> **Description of the task**
What follows is a set of records; give them all back exactly.
START Supplied material
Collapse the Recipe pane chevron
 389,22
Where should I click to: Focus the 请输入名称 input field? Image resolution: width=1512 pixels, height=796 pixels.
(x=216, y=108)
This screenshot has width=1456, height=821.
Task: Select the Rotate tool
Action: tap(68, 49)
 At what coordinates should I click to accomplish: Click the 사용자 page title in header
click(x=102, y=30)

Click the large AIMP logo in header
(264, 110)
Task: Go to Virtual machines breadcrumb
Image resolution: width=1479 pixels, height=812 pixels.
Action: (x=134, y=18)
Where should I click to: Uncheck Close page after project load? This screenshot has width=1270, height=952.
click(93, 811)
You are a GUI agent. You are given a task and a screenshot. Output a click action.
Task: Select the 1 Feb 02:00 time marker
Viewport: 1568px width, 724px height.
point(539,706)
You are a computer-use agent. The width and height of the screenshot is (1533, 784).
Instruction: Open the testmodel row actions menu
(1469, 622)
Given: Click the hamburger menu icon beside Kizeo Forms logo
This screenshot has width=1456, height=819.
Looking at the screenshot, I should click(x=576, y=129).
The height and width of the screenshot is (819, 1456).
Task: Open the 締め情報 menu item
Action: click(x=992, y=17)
END Supplied material
> **Answer to this task**
Collapse the Recipe pane chevron
 389,22
Where should I click to: Focus the 请输入名称 input field? Image resolution: width=1512 pixels, height=796 pixels.
(x=216, y=108)
This screenshot has width=1456, height=821.
Task: Select the Rotate tool
Action: tap(68, 49)
 At what coordinates should I click to accomplish: Click the 사용자 page title in header
click(x=102, y=30)

Click the large AIMP logo in header
(264, 110)
Task: Go to Virtual machines breadcrumb
Image resolution: width=1479 pixels, height=812 pixels.
Action: (x=134, y=18)
Where should I click to: Uncheck Close page after project load? This screenshot has width=1270, height=952.
click(93, 811)
You are a GUI agent. You are given a task and a screenshot. Output a click action.
Task: Select the 1 Feb 02:00 time marker
Viewport: 1568px width, 724px height.
point(539,706)
You are a computer-use agent. The width and height of the screenshot is (1533, 784).
Instruction: Open the testmodel row actions menu
(1469, 622)
Given: Click the hamburger menu icon beside Kizeo Forms logo
This screenshot has width=1456, height=819.
Looking at the screenshot, I should click(x=576, y=129).
The height and width of the screenshot is (819, 1456).
Task: Open the 締め情報 menu item
Action: click(x=992, y=17)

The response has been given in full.